TO DO: Put every line of the items below into a JSON list of strings, with one string per line and blank lines left out.

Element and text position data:
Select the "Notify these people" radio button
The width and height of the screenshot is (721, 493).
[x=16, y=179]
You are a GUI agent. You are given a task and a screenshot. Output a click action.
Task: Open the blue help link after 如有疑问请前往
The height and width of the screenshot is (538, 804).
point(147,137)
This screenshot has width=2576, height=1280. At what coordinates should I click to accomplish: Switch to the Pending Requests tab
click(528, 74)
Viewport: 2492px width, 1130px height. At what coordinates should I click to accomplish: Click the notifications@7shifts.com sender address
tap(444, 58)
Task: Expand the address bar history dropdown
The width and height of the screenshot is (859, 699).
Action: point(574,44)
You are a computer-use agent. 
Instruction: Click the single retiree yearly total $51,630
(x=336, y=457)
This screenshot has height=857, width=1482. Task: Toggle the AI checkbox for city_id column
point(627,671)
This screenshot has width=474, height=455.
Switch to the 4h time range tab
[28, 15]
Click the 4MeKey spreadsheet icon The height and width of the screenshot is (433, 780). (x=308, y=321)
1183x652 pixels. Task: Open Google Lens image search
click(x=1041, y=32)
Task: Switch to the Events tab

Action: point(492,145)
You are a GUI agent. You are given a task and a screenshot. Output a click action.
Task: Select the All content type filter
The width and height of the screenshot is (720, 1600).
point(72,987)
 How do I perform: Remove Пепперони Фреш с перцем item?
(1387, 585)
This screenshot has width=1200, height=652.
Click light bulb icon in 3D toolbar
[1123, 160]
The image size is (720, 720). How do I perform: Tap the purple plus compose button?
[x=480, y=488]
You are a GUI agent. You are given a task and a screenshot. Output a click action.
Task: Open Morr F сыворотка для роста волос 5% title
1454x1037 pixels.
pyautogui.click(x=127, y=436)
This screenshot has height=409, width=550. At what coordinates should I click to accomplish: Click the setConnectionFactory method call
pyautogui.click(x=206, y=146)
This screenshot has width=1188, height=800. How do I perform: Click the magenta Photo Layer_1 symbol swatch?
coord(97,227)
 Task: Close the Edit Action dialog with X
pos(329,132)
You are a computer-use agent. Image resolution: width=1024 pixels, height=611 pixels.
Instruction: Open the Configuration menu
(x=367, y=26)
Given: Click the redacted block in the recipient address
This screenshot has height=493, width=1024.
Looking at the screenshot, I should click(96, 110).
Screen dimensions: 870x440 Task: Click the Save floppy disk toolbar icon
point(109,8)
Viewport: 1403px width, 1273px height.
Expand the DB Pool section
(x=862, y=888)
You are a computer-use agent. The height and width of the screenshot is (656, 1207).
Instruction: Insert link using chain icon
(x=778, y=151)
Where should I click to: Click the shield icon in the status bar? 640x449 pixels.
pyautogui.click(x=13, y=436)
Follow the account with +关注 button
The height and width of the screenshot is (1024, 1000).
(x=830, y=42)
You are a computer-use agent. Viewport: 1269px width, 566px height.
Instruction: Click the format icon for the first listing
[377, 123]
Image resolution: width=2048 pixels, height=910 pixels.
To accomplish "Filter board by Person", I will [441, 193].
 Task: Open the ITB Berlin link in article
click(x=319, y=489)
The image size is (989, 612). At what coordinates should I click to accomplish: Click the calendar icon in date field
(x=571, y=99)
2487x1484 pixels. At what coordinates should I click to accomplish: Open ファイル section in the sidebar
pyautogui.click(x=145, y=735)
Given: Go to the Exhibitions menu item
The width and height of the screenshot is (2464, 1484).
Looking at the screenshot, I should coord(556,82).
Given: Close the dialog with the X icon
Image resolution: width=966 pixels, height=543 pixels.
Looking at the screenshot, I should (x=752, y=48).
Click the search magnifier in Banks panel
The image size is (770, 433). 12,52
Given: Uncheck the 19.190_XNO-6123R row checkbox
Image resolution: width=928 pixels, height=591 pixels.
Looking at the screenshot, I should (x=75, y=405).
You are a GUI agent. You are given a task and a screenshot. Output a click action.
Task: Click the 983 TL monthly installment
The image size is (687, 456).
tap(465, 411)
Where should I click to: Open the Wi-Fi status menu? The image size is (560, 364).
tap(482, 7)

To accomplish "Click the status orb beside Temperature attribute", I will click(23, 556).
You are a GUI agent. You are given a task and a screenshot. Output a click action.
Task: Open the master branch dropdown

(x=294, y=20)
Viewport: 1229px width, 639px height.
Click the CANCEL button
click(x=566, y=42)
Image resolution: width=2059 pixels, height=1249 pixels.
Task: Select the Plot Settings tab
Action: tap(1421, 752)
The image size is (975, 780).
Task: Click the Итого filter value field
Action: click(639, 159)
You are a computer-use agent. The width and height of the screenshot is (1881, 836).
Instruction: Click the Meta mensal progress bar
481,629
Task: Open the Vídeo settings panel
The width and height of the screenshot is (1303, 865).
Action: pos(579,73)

THE SOLUTION:
[
  "Select the \"Notify these people\" radio button",
  "The width and height of the screenshot is (721, 493).",
  "[x=16, y=179]",
  "You are a GUI agent. You are given a task and a screenshot. Output a click action.",
  "Task: Open the blue help link after 如有疑问请前往",
  "The height and width of the screenshot is (538, 804).",
  "point(147,137)",
  "This screenshot has width=2576, height=1280. At what coordinates should I click to accomplish: Switch to the Pending Requests tab",
  "click(528, 74)",
  "Viewport: 2492px width, 1130px height. At what coordinates should I click to accomplish: Click the notifications@7shifts.com sender address",
  "tap(444, 58)",
  "Task: Expand the address bar history dropdown",
  "The width and height of the screenshot is (859, 699).",
  "Action: point(574,44)",
  "You are a computer-use agent. ",
  "Instruction: Click the single retiree yearly total $51,630",
  "(x=336, y=457)",
  "This screenshot has height=857, width=1482. Task: Toggle the AI checkbox for city_id column",
  "point(627,671)",
  "This screenshot has width=474, height=455.",
  "Switch to the 4h time range tab",
  "[28, 15]",
  "Click the 4MeKey spreadsheet icon The height and width of the screenshot is (433, 780). (x=308, y=321)",
  "1183x652 pixels. Task: Open Google Lens image search",
  "click(x=1041, y=32)",
  "Task: Switch to the Events tab",
  "Action: point(492,145)",
  "You are a GUI agent. You are given a task and a screenshot. Output a click action.",
  "Task: Select the All content type filter",
  "The width and height of the screenshot is (720, 1600).",
  "point(72,987)",
  " How do I perform: Remove Пепперони Фреш с перцем item?",
  "(1387, 585)",
  "This screenshot has width=1200, height=652.",
  "Click light bulb icon in 3D toolbar",
  "[1123, 160]",
  "The image size is (720, 720). How do I perform: Tap the purple plus compose button?",
  "[x=480, y=488]",
  "You are a GUI agent. You are given a task and a screenshot. Output a click action.",
  "Task: Open Morr F сыворотка для роста волос 5% title",
  "1454x1037 pixels.",
  "pyautogui.click(x=127, y=436)",
  "This screenshot has height=409, width=550. At what coordinates should I click to accomplish: Click the setConnectionFactory method call",
  "pyautogui.click(x=206, y=146)",
  "This screenshot has width=1188, height=800. How do I perform: Click the magenta Photo Layer_1 symbol swatch?",
  "coord(97,227)",
  " Task: Close the Edit Action dialog with X",
  "pos(329,132)",
  "You are a computer-use agent. Image resolution: width=1024 pixels, height=611 pixels.",
  "Instruction: Open the Configuration menu",
  "(x=367, y=26)",
  "Given: Click the redacted block in the recipient address",
  "This screenshot has height=493, width=1024.",
  "Looking at the screenshot, I should click(96, 110).",
  "Screen dimensions: 870x440 Task: Click the Save floppy disk toolbar icon",
  "point(109,8)",
  "Viewport: 1403px width, 1273px height.",
  "Expand the DB Pool section",
  "(x=862, y=888)",
  "You are a computer-use agent. The height and width of the screenshot is (656, 1207).",
  "Instruction: Insert link using chain icon",
  "(x=778, y=151)",
  "Where should I click to: Click the shield icon in the status bar? 640x449 pixels.",
  "pyautogui.click(x=13, y=436)",
  "Follow the account with +关注 button",
  "The height and width of the screenshot is (1024, 1000).",
  "(x=830, y=42)",
  "You are a computer-use agent. Viewport: 1269px width, 566px height.",
  "Instruction: Click the format icon for the first listing",
  "[377, 123]",
  "Image resolution: width=2048 pixels, height=910 pixels.",
  "To accomplish \"Filter board by Person\", I will [441, 193].",
  " Task: Open the ITB Berlin link in article",
  "click(x=319, y=489)",
  "The image size is (989, 612). At what coordinates should I click to accomplish: Click the calendar icon in date field",
  "(x=571, y=99)",
  "2487x1484 pixels. At what coordinates should I click to accomplish: Open ファイル section in the sidebar",
  "pyautogui.click(x=145, y=735)",
  "Given: Go to the Exhibitions menu item",
  "The width and height of the screenshot is (2464, 1484).",
  "Looking at the screenshot, I should coord(556,82).",
  "Given: Close the dialog with the X icon",
  "Image resolution: width=966 pixels, height=543 pixels.",
  "Looking at the screenshot, I should (x=752, y=48).",
  "Click the search magnifier in Banks panel",
  "The image size is (770, 433). 12,52",
  "Given: Uncheck the 19.190_XNO-6123R row checkbox",
  "Image resolution: width=928 pixels, height=591 pixels.",
  "Looking at the screenshot, I should (x=75, y=405).",
  "You are a GUI agent. You are given a task and a screenshot. Output a click action.",
  "Task: Click the 983 TL monthly installment",
  "The image size is (687, 456).",
  "tap(465, 411)",
  "Where should I click to: Open the Wi-Fi status menu? The image size is (560, 364).",
  "tap(482, 7)",
  "To accomplish \"Click the status orb beside Temperature attribute\", I will click(23, 556).",
  "You are a GUI agent. You are given a task and a screenshot. Output a click action.",
  "Task: Open the master branch dropdown",
  "(x=294, y=20)",
  "Viewport: 1229px width, 639px height.",
  "Click the CANCEL button",
  "click(x=566, y=42)",
  "Image resolution: width=2059 pixels, height=1249 pixels.",
  "Task: Select the Plot Settings tab",
  "Action: tap(1421, 752)",
  "The image size is (975, 780).",
  "Task: Click the Итого filter value field",
  "Action: click(639, 159)",
  "You are a computer-use agent. The width and height of the screenshot is (1881, 836).",
  "Instruction: Click the Meta mensal progress bar",
  "481,629",
  "Task: Open the Vídeo settings panel",
  "The width and height of the screenshot is (1303, 865).",
  "Action: pos(579,73)"
]